Mike Baschky sent the following on 1/18/2008 12:04 PM:
> The version is approximately version 4 (or pre 4). I don't remember the
> actual svn number because we pulled it into our own svn system. It was
> pulled around the middle of March of last year (2007). 
> 
> -----Original Message-----
> From: BJ Freeman [mailto:bjfree@free-man.net] 
> Sent: Friday, January 18, 2008 12:40 PM
> To: user@ofbiz.apache.org
> Subject: Re: Stalled jobs
> 
> Please state you version of ofbiz and the SVN number.
> 
> Mike Baschky sent the following on 1/18/2008 9:09 AM:
>> Hey All,
>>     I've got an odd issue I'm trying figure out. My service engine 
>> does not appear to be running jobs anymore. It appears to be just 
>> sitting there doing nothing (even for the standard ofbiz jobs like 
>> purgeOldJobs). When I look into the Jobsandbox table I see several 
>> jobs in running status but nothing is happening. These jobs are a 
>> several days old so I'm guessing they are not really running. I've 
>> shut the system down an restarted but still nothing seems to happen. 
>> I'm not really seeing any error messages that help me out here. 
>> Thinking that maybe I've hit some sort of job limit I banked out the 
>> statusId on several jobs and then cancelled them in webtools - again 
>> no luck on kicking off the remaining jobs. One other item I noted in 
>> the thread list is there are 5 sleeping default-invoker-thread-xxx 
>> threads at the top of the page but I only see of these threads in the 
>> Java threads listed below (not sure if this means anything).
>>  
>>     I'm not sure where to look next. Can anyone point me in the right 
>> direction on how to track this issue down. Thanks.
>>  
>> -Mike
>>
> 
> 
> 
> 


RE: Stalled jobs

Posted by Mike Baschky <mb...@go-integral.com>.
The version is approximately version 4 (or pre 4). I don't remember the
actual svn number because we pulled it into our own svn system. It was
pulled around the middle of March of last year (2007). 

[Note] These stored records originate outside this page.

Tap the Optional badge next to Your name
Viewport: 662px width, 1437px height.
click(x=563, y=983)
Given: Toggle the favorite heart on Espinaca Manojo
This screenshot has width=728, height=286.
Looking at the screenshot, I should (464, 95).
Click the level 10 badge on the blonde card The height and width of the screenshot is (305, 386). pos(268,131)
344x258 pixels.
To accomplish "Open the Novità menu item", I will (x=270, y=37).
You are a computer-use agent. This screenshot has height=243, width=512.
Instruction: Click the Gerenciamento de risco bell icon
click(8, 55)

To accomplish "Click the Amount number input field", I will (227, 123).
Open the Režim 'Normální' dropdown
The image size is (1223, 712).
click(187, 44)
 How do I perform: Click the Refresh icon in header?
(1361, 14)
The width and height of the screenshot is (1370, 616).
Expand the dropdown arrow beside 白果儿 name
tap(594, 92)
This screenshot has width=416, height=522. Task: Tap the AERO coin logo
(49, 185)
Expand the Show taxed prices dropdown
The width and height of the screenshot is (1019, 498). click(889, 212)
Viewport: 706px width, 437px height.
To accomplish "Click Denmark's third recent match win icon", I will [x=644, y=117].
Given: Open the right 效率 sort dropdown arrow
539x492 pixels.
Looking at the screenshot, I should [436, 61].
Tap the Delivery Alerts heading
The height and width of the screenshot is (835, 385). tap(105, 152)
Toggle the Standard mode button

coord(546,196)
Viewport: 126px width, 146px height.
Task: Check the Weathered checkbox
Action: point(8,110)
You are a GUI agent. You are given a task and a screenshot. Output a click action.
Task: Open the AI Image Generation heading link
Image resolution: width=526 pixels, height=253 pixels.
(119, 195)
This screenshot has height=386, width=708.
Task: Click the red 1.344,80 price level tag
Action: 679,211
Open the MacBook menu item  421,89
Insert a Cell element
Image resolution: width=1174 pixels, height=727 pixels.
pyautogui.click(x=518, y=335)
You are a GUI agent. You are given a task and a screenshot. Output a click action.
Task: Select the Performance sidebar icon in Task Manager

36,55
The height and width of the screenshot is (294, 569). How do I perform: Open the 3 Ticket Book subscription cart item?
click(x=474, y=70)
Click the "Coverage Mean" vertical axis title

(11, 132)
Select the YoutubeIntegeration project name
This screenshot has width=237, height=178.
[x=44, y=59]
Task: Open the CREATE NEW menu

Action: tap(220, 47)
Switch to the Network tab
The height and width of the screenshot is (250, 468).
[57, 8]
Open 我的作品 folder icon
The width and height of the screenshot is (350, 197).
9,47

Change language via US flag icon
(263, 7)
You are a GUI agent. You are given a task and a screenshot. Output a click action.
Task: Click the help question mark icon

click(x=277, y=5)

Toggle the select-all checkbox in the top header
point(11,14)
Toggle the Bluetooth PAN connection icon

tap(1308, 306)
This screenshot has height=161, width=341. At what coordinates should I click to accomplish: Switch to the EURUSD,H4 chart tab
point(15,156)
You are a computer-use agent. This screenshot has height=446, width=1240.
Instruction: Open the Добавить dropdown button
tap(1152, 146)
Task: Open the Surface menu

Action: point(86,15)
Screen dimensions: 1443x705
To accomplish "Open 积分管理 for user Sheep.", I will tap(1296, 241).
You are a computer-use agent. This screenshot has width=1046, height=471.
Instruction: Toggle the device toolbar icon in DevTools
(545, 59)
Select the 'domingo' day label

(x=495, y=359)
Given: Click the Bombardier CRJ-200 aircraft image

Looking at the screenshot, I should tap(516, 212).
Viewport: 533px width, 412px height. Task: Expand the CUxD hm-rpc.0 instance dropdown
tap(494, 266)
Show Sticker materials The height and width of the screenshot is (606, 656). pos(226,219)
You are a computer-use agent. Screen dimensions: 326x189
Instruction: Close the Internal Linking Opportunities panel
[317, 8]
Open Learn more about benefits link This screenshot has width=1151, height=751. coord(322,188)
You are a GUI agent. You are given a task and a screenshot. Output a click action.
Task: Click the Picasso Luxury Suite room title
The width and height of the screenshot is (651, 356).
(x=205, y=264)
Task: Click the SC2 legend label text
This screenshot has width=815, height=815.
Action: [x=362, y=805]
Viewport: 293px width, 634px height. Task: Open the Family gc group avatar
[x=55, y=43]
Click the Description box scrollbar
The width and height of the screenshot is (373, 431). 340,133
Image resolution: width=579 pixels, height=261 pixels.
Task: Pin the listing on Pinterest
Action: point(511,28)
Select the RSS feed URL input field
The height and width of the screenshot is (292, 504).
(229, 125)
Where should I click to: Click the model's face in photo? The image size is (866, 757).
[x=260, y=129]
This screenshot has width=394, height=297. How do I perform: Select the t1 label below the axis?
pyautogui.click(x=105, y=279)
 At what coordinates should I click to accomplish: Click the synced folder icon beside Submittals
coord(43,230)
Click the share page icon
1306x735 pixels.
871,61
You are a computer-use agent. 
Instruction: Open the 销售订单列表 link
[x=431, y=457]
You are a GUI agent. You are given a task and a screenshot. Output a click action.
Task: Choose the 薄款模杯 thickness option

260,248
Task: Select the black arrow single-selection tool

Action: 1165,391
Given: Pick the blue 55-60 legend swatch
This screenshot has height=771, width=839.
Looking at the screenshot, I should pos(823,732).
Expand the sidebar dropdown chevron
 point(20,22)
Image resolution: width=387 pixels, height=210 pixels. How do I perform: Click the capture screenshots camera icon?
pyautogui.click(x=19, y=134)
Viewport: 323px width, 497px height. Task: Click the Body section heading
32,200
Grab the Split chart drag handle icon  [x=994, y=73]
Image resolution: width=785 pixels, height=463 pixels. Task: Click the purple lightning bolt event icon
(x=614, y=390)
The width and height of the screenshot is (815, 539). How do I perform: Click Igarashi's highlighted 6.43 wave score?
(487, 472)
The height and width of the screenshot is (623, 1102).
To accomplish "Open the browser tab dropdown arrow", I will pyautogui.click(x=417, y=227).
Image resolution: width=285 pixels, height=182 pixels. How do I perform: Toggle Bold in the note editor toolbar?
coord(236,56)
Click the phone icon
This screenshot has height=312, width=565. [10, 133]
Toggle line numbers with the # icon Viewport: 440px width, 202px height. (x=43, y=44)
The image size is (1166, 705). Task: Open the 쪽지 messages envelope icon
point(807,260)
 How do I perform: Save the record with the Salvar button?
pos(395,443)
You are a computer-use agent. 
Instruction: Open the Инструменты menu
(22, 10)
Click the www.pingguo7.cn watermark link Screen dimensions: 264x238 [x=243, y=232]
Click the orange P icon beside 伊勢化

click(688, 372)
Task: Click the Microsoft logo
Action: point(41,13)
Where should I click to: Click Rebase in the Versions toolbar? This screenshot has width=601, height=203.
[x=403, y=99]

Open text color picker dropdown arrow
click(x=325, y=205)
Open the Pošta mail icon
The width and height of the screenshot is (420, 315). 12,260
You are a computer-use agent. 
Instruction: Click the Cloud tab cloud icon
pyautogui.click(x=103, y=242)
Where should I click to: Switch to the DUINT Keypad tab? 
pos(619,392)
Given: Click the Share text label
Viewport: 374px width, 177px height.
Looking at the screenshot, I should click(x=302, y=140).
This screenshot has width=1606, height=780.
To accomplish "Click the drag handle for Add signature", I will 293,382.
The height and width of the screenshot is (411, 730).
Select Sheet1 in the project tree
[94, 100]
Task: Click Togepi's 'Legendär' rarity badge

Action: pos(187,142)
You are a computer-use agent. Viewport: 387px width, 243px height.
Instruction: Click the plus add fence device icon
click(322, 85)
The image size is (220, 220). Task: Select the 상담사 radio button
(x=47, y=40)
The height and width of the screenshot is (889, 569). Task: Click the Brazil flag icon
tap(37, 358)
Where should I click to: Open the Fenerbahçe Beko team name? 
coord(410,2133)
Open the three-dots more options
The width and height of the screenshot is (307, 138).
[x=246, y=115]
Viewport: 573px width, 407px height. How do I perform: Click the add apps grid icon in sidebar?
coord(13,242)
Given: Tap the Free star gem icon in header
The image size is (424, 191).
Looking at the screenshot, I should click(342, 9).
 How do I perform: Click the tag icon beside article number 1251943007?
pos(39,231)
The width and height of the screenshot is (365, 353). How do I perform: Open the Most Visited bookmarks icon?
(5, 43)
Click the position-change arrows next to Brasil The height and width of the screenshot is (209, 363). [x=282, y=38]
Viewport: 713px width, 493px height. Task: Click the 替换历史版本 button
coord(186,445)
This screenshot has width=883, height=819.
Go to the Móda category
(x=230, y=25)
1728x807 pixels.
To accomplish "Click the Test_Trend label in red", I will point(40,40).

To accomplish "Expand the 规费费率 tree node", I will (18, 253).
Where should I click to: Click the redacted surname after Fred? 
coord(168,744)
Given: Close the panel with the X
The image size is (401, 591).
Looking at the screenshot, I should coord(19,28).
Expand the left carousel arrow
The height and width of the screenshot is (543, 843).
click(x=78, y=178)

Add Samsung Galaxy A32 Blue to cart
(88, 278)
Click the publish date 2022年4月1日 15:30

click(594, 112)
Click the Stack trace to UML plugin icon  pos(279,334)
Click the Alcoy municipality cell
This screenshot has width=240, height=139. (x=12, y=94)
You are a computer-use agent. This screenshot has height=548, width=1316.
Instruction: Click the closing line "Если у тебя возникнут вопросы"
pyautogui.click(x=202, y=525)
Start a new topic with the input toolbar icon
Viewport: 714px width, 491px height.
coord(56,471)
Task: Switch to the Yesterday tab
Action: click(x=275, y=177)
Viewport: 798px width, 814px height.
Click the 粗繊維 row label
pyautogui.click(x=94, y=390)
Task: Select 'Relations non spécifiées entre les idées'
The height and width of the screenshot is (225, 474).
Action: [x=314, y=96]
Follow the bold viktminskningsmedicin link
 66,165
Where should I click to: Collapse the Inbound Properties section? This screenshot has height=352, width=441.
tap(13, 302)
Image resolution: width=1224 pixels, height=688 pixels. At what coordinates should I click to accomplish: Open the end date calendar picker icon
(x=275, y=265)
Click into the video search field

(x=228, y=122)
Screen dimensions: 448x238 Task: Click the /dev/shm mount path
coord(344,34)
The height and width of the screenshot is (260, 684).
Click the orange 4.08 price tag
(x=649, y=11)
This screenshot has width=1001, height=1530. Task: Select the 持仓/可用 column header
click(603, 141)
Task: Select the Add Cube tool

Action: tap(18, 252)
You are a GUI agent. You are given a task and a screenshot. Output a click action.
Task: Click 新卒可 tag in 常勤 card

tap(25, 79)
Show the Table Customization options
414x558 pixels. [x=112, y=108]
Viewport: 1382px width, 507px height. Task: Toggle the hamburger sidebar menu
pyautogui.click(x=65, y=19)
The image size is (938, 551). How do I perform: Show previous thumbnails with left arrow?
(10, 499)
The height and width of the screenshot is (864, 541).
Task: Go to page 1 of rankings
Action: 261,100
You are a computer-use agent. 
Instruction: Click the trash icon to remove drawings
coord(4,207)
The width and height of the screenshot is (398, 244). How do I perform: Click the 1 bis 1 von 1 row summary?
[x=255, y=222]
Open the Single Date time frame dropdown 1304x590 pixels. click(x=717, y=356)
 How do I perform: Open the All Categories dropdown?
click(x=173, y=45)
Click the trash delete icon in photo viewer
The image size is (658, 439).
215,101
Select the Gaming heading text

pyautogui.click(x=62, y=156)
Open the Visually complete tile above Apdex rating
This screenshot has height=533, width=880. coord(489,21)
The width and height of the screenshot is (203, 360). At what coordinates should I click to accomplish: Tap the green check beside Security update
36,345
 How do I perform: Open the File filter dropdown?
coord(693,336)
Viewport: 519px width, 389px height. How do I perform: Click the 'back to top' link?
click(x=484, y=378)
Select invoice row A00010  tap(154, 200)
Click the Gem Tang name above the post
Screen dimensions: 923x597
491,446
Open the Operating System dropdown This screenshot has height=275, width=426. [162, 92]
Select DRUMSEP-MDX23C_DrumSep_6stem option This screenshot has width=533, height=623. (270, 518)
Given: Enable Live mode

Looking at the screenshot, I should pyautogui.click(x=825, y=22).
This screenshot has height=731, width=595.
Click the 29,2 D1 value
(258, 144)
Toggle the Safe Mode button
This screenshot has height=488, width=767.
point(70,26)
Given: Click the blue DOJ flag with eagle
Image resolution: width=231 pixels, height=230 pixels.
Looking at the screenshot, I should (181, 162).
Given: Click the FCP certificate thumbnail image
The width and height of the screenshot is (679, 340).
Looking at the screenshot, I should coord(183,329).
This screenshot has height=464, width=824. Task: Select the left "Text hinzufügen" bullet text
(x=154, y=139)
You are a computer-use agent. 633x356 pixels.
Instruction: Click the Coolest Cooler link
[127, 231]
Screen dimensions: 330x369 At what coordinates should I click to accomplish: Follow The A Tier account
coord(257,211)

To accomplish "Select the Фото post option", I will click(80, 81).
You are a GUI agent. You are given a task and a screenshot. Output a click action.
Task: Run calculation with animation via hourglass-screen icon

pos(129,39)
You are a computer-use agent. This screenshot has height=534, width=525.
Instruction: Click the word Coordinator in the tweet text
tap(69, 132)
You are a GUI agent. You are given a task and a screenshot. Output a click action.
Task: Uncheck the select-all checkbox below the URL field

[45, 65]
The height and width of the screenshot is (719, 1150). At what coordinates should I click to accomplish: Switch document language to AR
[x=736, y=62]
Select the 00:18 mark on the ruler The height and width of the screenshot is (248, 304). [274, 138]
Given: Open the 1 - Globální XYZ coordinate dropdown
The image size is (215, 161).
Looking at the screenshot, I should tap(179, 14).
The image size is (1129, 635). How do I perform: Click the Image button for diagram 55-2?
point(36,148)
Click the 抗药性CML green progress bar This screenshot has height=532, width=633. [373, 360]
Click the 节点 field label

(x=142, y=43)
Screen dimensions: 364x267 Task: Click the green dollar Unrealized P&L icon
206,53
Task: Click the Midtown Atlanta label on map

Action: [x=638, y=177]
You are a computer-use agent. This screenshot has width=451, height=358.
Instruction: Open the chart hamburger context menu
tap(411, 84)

-----Original Message-----
From: BJ Freeman [mailto:bjfree@free-man.net] 
Sent: Friday, January 18, 2008 12:40 PM
To: user@ofbiz.apache.org
Subject: Re: Stalled jobs

Please state you version of ofbiz and the SVN number.

Mike Baschky sent the following on 1/18/2008 9:09 AM:
> Hey All,
>     I've got an odd issue I'm trying figure out. My service engine 
> does not appear to be running jobs anymore. It appears to be just 
> sitting there doing nothing (even for the standard ofbiz jobs like 
> purgeOldJobs). When I look into the Jobsandbox table I see several 
> jobs in running status but nothing is happening. These jobs are a 
> several days old so I'm guessing they are not really running. I've 
> shut the system down an restarted but still nothing seems to happen. 
> I'm not really seeing any error messages that help me out here. 
> Thinking that maybe I've hit some sort of job limit I banked out the 
> statusId on several jobs and then cancelled them in webtools - again 
> no luck on kicking off the remaining jobs. One other item I noted in 
> the thread list is there are 5 sleeping default-invoker-thread-xxx 
> threads at the top of the page but I only see of these threads in the 
> Java threads listed below (not sure if this means anything).
>  
>     I'm not sure where to look next. Can anyone point me in the right 
> direction on how to track this issue down. Thanks.
>  
> -Mike
> 


Re: Stalled jobs

Posted by BJ Freeman <bj...@free-man.net>.
Please state you version of ofbiz and the SVN number.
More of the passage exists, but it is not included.